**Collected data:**
-------

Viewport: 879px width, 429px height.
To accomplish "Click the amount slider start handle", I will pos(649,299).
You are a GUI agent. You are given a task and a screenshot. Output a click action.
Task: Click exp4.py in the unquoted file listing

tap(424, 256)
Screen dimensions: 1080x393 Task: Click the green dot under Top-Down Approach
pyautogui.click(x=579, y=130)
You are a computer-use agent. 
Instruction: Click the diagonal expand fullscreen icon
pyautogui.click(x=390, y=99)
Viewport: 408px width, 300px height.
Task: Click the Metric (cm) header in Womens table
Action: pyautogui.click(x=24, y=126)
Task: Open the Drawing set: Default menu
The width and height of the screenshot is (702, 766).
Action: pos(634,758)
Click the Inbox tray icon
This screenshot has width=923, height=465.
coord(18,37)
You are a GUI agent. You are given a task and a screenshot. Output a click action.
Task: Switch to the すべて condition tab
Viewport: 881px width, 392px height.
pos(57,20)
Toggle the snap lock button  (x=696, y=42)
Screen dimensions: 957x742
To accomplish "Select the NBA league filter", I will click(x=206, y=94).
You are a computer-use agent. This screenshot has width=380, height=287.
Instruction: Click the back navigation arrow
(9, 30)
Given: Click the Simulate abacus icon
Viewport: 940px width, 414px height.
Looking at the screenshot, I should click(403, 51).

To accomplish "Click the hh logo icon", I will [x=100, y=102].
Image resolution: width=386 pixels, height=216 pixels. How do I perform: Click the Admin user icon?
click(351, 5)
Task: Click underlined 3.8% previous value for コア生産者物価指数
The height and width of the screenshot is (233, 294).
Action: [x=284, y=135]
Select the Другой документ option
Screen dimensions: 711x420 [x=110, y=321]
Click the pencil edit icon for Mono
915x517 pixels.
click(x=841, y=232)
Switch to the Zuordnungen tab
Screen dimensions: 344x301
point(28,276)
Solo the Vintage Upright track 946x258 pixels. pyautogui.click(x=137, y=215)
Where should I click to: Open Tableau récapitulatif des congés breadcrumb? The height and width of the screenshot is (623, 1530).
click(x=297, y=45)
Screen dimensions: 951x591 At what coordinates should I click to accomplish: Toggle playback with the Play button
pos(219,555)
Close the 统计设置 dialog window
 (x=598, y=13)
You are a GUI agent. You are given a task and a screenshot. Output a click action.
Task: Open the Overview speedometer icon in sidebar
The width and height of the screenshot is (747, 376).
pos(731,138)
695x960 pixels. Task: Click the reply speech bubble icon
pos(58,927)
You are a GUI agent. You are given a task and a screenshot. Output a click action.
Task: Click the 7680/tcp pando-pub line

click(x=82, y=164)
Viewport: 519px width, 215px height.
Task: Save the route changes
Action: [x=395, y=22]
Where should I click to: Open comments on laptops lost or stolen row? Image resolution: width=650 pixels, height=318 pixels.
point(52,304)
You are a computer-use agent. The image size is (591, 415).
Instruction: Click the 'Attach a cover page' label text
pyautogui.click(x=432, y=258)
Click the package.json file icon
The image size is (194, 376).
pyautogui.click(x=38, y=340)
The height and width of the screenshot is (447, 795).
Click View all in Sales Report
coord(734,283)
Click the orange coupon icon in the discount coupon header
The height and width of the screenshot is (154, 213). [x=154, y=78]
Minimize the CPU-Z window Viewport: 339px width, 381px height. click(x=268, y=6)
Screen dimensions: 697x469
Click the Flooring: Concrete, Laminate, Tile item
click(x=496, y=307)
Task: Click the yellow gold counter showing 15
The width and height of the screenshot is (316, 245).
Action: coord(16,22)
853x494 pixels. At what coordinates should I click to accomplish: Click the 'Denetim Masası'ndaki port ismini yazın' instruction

-------

**Brief:** An exact reproduction of all the entries, complete to the last line, is needed.

**Response area:**
Viewport: 879px width, 429px height.
To accomplish "Click the amount slider start handle", I will pos(649,299).
You are a GUI agent. You are given a task and a screenshot. Output a click action.
Task: Click exp4.py in the unquoted file listing

tap(424, 256)
Screen dimensions: 1080x393 Task: Click the green dot under Top-Down Approach
pyautogui.click(x=579, y=130)
You are a computer-use agent. 
Instruction: Click the diagonal expand fullscreen icon
pyautogui.click(x=390, y=99)
Viewport: 408px width, 300px height.
Task: Click the Metric (cm) header in Womens table
Action: pyautogui.click(x=24, y=126)
Task: Open the Drawing set: Default menu
The width and height of the screenshot is (702, 766).
Action: pos(634,758)
Click the Inbox tray icon
This screenshot has width=923, height=465.
coord(18,37)
You are a GUI agent. You are given a task and a screenshot. Output a click action.
Task: Switch to the すべて condition tab
Viewport: 881px width, 392px height.
pos(57,20)
Toggle the snap lock button  (x=696, y=42)
Screen dimensions: 957x742
To accomplish "Select the NBA league filter", I will click(x=206, y=94).
You are a computer-use agent. This screenshot has width=380, height=287.
Instruction: Click the back navigation arrow
(9, 30)
Given: Click the Simulate abacus icon
Viewport: 940px width, 414px height.
Looking at the screenshot, I should click(403, 51).

To accomplish "Click the hh logo icon", I will [x=100, y=102].
Image resolution: width=386 pixels, height=216 pixels. How do I perform: Click the Admin user icon?
click(351, 5)
Task: Click underlined 3.8% previous value for コア生産者物価指数
The height and width of the screenshot is (233, 294).
Action: [x=284, y=135]
Select the Другой документ option
Screen dimensions: 711x420 [x=110, y=321]
Click the pencil edit icon for Mono
915x517 pixels.
click(x=841, y=232)
Switch to the Zuordnungen tab
Screen dimensions: 344x301
point(28,276)
Solo the Vintage Upright track 946x258 pixels. pyautogui.click(x=137, y=215)
Where should I click to: Open Tableau récapitulatif des congés breadcrumb? The height and width of the screenshot is (623, 1530).
click(x=297, y=45)
Screen dimensions: 951x591 At what coordinates should I click to accomplish: Toggle playback with the Play button
pos(219,555)
Close the 统计设置 dialog window
 (x=598, y=13)
You are a GUI agent. You are given a task and a screenshot. Output a click action.
Task: Open the Overview speedometer icon in sidebar
The width and height of the screenshot is (747, 376).
pos(731,138)
695x960 pixels. Task: Click the reply speech bubble icon
pos(58,927)
You are a GUI agent. You are given a task and a screenshot. Output a click action.
Task: Click the 7680/tcp pando-pub line

click(x=82, y=164)
Viewport: 519px width, 215px height.
Task: Save the route changes
Action: [x=395, y=22]
Where should I click to: Open comments on laptops lost or stolen row? Image resolution: width=650 pixels, height=318 pixels.
point(52,304)
You are a computer-use agent. The image size is (591, 415).
Instruction: Click the 'Attach a cover page' label text
pyautogui.click(x=432, y=258)
Click the package.json file icon
The image size is (194, 376).
pyautogui.click(x=38, y=340)
The height and width of the screenshot is (447, 795).
Click View all in Sales Report
coord(734,283)
Click the orange coupon icon in the discount coupon header
The height and width of the screenshot is (154, 213). [x=154, y=78]
Minimize the CPU-Z window Viewport: 339px width, 381px height. click(x=268, y=6)
Screen dimensions: 697x469
Click the Flooring: Concrete, Laminate, Tile item
click(x=496, y=307)
Task: Click the yellow gold counter showing 15
The width and height of the screenshot is (316, 245).
Action: coord(16,22)
853x494 pixels. At what coordinates should I click to accomplish: Click the 'Denetim Masası'ndaki port ismini yazın' instruction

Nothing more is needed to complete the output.